Buradaki "değişiklik gereksinmesi", günümüzde, postmodernizmin etkisiyle de olsa gerek, ancak belli bir yaşın altındaki kesimler için geçerli moda açısından bakıldığında. Modanın yeni trendi 50'lerin, 60'ların yeniden üretilmiş tarzları, bu kreasyonların orijinal halini bilenler için, ancak bir nostaljik esinti olabiliyor çünkü. Ama, ilk kez karşılaşanlara, çarpıcı gelebiliyor. Burada kreatörlerin, her eskinin rağbet görüp Bit Pazarı'na nur yağdırmayacağını unuttuğu anlar oluyor tabii. Örneğin, sıskacık manken Twiggy ile fi tarihinde insanların feleğini şaşırtan, dünyanın sonu geldi dedirten mini etek, birkaç yıl önce yeniden dolaşıma sokulduğunda, artık transparanların dünyasındaydık ve neredeyse mutaassıp kalmış bu giyim, zerrece heyecan uyandırmadı. Bu "ısıtılmış" modanın tutabilmesi için, yaşanan değişimleri izlemekten uzak, yalıtılmış bir sosyal zemin gerekliydi.
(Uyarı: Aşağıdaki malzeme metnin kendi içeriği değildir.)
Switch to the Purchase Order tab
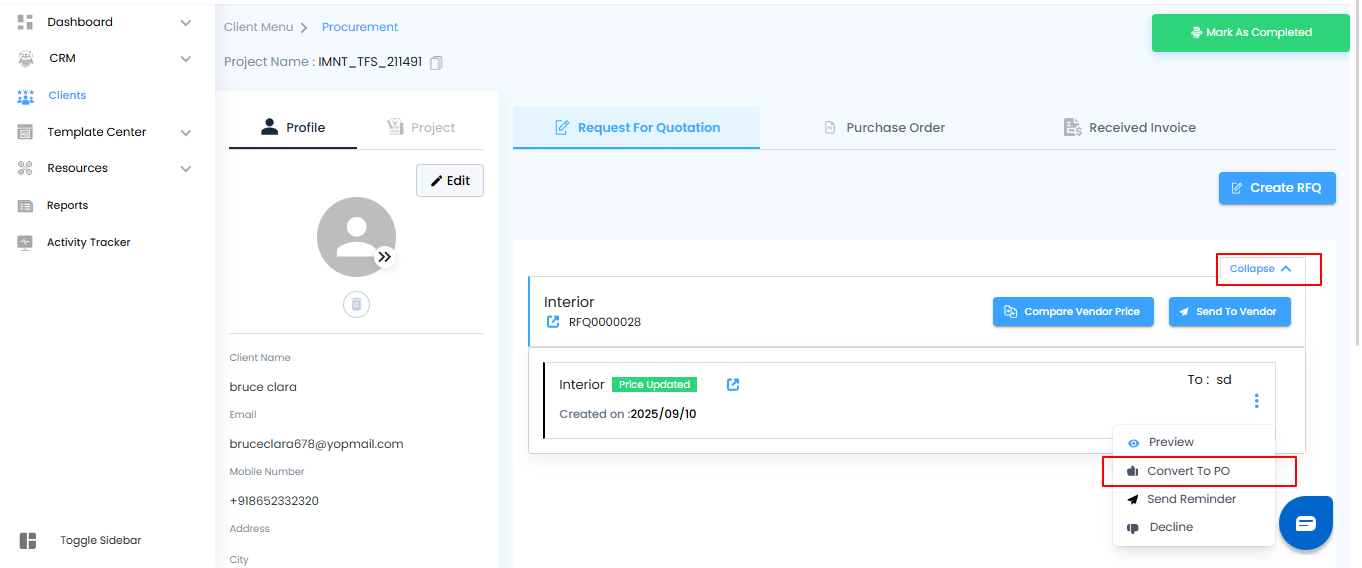Screen dimensions: 1362x568 (884, 128)
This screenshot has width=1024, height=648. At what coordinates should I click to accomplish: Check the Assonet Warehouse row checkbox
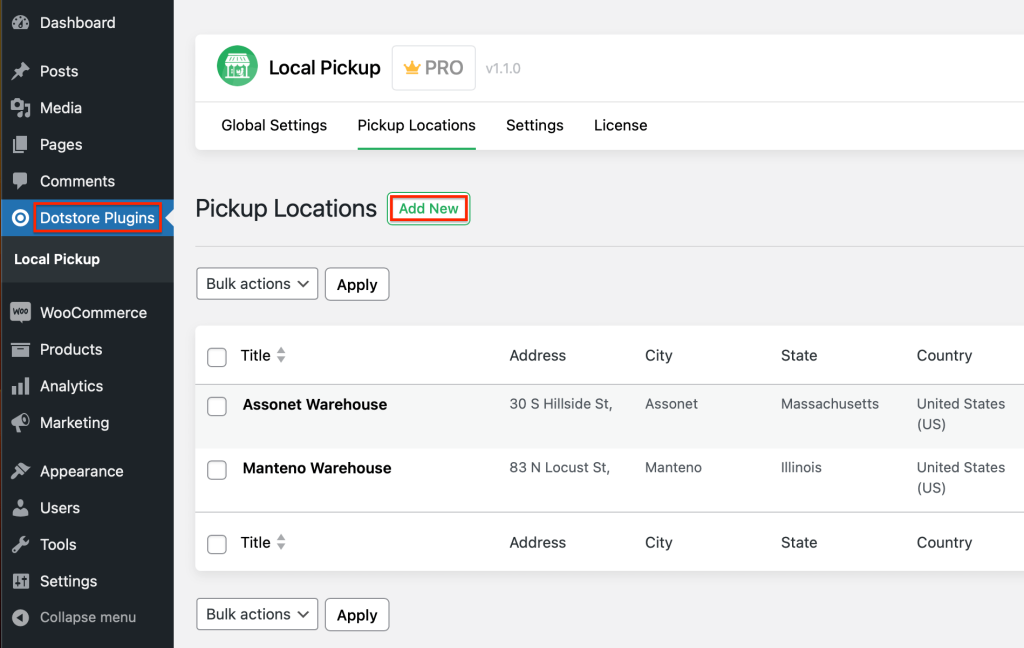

Modanın sosyal alandaki kreatörleri, bu olanağı, Türkiye'nin anakronizmle malul aydın kesimleri arasında bulabiliyorlar örneğin. Aynı kavramlar, farklı içeriklerle, zaman sapması yaşayanlar üzerinde aynı etkiyi yaratabiliyor. 70'lerin, 80'lerin dünyasında çakılıp kalanlar için, bunca yıl, hiçbir olgu değişmemiştir. Dolayısıyla, demokrasi, özgürlük, çok renklilik, ulusların kaderlerini tayin hakkı, ordu, Kürt sorunu, azınlık ve insan hakları gibi kavramlar, kim tarafından dile getirilirse getirilsin, hâlâ o tutkuyla sarıldıkları, uğruna ya da karşısında canlarını ortaya koydukları kavramlardır. Bir diğer öbek, çoktan sınıfsız toplumun ötesine geçmiş, bu kavramlarla ilgisini, "aşkınlık"la kesmiştir.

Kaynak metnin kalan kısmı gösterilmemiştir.